**TASK TO CARRY OUT**.
The response must consist of all the records, retyped exactly.

**EXTRACTED INFORMATION**.

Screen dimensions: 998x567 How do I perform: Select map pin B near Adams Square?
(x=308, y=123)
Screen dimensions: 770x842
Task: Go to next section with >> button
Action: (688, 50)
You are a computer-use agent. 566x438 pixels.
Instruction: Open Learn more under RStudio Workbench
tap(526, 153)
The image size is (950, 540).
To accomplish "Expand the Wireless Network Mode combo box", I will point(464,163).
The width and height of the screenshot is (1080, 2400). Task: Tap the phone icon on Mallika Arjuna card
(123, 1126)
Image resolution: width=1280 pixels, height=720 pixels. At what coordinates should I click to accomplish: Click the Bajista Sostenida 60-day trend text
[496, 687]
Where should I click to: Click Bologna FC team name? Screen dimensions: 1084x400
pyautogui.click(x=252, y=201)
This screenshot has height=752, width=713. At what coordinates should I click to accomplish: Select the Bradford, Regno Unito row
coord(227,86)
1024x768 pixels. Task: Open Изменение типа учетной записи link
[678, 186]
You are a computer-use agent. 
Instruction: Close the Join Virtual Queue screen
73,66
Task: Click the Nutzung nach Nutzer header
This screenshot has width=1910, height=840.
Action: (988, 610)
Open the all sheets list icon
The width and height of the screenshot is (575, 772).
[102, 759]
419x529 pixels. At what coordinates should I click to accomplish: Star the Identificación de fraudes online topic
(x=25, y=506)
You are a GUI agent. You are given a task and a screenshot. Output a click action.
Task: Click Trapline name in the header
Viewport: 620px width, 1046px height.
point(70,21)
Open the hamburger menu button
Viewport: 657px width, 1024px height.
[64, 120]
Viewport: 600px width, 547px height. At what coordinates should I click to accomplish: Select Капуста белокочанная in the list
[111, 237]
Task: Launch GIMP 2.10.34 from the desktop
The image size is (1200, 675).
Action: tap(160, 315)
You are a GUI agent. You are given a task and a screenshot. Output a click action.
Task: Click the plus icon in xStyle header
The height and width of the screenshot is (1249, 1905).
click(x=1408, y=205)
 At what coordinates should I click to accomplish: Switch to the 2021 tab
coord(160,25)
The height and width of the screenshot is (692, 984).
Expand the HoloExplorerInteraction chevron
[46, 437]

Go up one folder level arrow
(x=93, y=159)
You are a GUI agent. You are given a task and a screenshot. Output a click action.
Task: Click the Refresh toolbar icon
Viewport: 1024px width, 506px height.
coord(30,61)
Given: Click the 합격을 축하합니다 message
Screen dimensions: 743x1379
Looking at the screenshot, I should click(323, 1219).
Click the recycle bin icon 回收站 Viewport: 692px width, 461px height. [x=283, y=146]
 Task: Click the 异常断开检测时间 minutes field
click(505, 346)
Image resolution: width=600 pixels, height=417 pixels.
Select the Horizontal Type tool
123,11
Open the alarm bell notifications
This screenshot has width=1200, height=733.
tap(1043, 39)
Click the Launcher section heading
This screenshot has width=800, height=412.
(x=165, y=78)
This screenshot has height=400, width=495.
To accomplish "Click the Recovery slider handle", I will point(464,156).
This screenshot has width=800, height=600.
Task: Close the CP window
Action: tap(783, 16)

**SOLUTION TO THE PROBLEM**.
Screen dimensions: 998x567 How do I perform: Select map pin B near Adams Square?
(x=308, y=123)
Screen dimensions: 770x842
Task: Go to next section with >> button
Action: (688, 50)
You are a computer-use agent. 566x438 pixels.
Instruction: Open Learn more under RStudio Workbench
tap(526, 153)
The image size is (950, 540).
To accomplish "Expand the Wireless Network Mode combo box", I will point(464,163).
The width and height of the screenshot is (1080, 2400). Task: Tap the phone icon on Mallika Arjuna card
(123, 1126)
Image resolution: width=1280 pixels, height=720 pixels. At what coordinates should I click to accomplish: Click the Bajista Sostenida 60-day trend text
[496, 687]
Where should I click to: Click Bologna FC team name? Screen dimensions: 1084x400
pyautogui.click(x=252, y=201)
This screenshot has height=752, width=713. At what coordinates should I click to accomplish: Select the Bradford, Regno Unito row
coord(227,86)
1024x768 pixels. Task: Open Изменение типа учетной записи link
[678, 186]
You are a computer-use agent. 
Instruction: Close the Join Virtual Queue screen
73,66
Task: Click the Nutzung nach Nutzer header
This screenshot has width=1910, height=840.
Action: (988, 610)
Open the all sheets list icon
The width and height of the screenshot is (575, 772).
[102, 759]
419x529 pixels. At what coordinates should I click to accomplish: Star the Identificación de fraudes online topic
(x=25, y=506)
You are a GUI agent. You are given a task and a screenshot. Output a click action.
Task: Click Trapline name in the header
Viewport: 620px width, 1046px height.
point(70,21)
Open the hamburger menu button
Viewport: 657px width, 1024px height.
[64, 120]
Viewport: 600px width, 547px height. At what coordinates should I click to accomplish: Select Капуста белокочанная in the list
[111, 237]
Task: Launch GIMP 2.10.34 from the desktop
The image size is (1200, 675).
Action: tap(160, 315)
You are a GUI agent. You are given a task and a screenshot. Output a click action.
Task: Click the plus icon in xStyle header
The height and width of the screenshot is (1249, 1905).
click(x=1408, y=205)
 At what coordinates should I click to accomplish: Switch to the 2021 tab
coord(160,25)
The height and width of the screenshot is (692, 984).
Expand the HoloExplorerInteraction chevron
[46, 437]

Go up one folder level arrow
(x=93, y=159)
You are a GUI agent. You are given a task and a screenshot. Output a click action.
Task: Click the Refresh toolbar icon
Viewport: 1024px width, 506px height.
coord(30,61)
Given: Click the 합격을 축하합니다 message
Screen dimensions: 743x1379
Looking at the screenshot, I should click(323, 1219).
Click the recycle bin icon 回收站 Viewport: 692px width, 461px height. [x=283, y=146]
 Task: Click the 异常断开检测时间 minutes field
click(505, 346)
Image resolution: width=600 pixels, height=417 pixels.
Select the Horizontal Type tool
123,11
Open the alarm bell notifications
This screenshot has width=1200, height=733.
tap(1043, 39)
Click the Launcher section heading
This screenshot has width=800, height=412.
(x=165, y=78)
This screenshot has height=400, width=495.
To accomplish "Click the Recovery slider handle", I will point(464,156).
This screenshot has width=800, height=600.
Task: Close the CP window
Action: tap(783, 16)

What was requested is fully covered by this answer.